エリサはすでに髪をいつものように束ね上げ地味なベージュのシャツとズボンに帽子を被っている。

「さぁ朝ごはんの準備に行こう!」


「はい!!」



エリサ達はラージュが保有する小さな屋敷に泊まっている。元領主のクラウスがバリエに行く時に使っていた屋敷だ。ここには定期的な清掃をしていたらしく部屋もキッチンも綺麗でロジャックのときのように大掃除をしなくても良いので安心した。
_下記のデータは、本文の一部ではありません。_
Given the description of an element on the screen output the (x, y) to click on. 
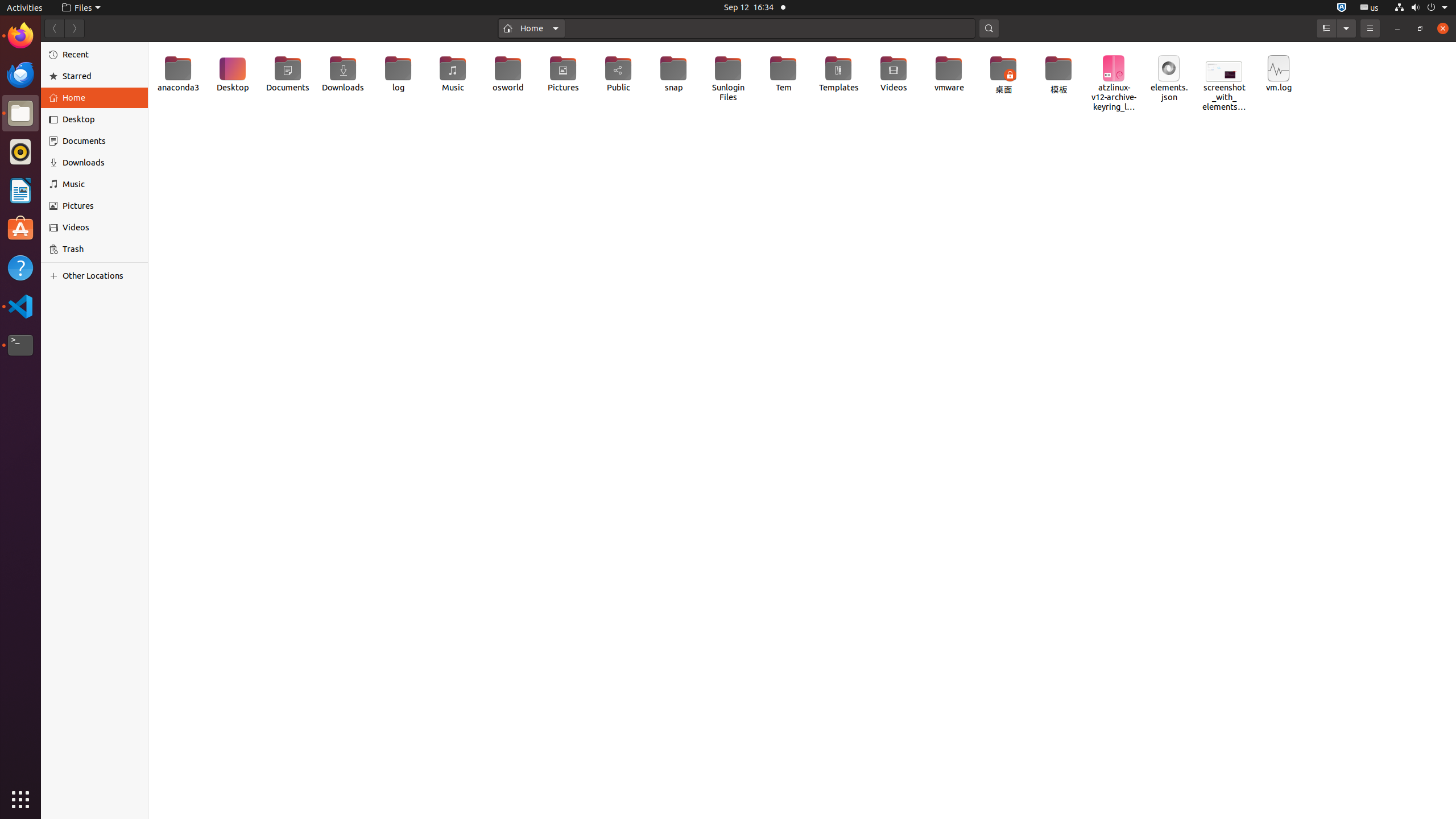
模板 Element type: canvas (1058, 75)
桌面 Element type: canvas (1003, 75)
Desktop Element type: canvas (232, 73)
Starred Element type: label (100, 75)
Given the description of an element on the screen output the (x, y) to click on. 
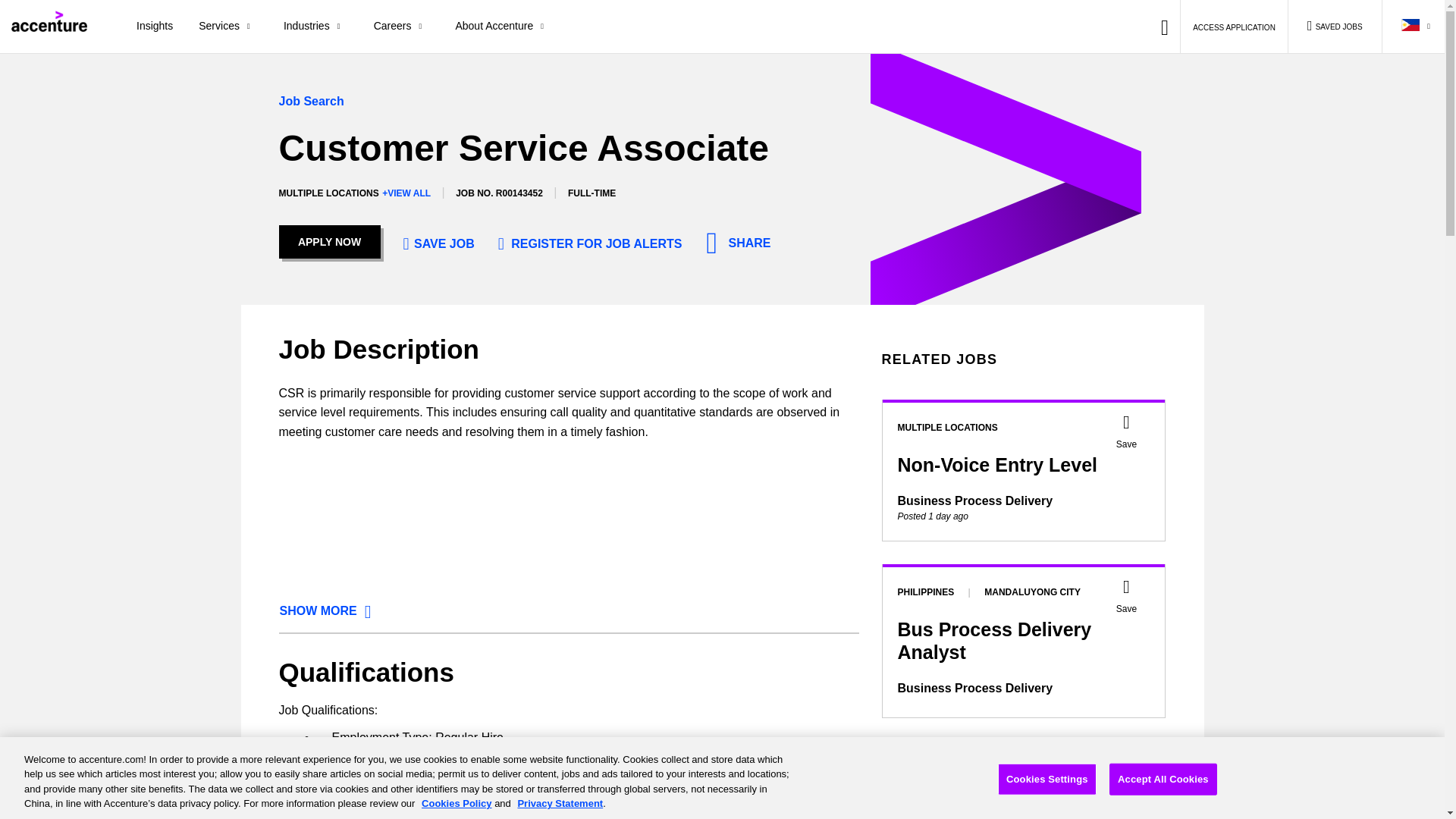
Services (228, 26)
Industries (315, 26)
Insights (154, 26)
早速キッチンに行くと調理を始めるエリサとエレナ。今朝のメニューは鷄と野菜たっぷりのトマトスープ、ハムの入ったスクランブルエッグとサラダを作る予定だ。



エリサ達はまず、スープから作り始める。小さく切った野菜と鶏肉を弱火でしんなりするまでゆっくりと炒める。しばらくすると野菜の甘い香りが部屋じゅうに広がり開けている窓から外にいる兵士にもその匂いが届いていく。


「ああぁ、今日も良い匂いがしてきたなぁ」

「ああ、朝飯が待ち遠しい」

門前で警備をしているフールとアルミンがヨダレを垂らしながらだらしない表情を見せる。



今日はスープにカイエンヌペッパーをほんの少しだけ入れてピリッとした刺激を加えてみた。暑くてジメジメした陽気なので素材だけの優しい味だとかえってボヤけた味に感じてしまうので少しの辛味がアクセントになる。スクランブルエッグはバターの香りを効かせてあるのでこれもまた食欲をそそる。


エリサ達が調理をしていると何やらザワザワと騒がしく話す声が聞こえてきた。


「あ、私見てきますね」エレナが不思議に思いキッチンを出ると兵士達が全員起きており何やら慌ただしくしている。

どうやらバルサさんの所にお客さんが来ているらしく、お茶の用意をお願いされた。


「こんな早くから大変だね、領主様って!」エリサが他人事のように話す。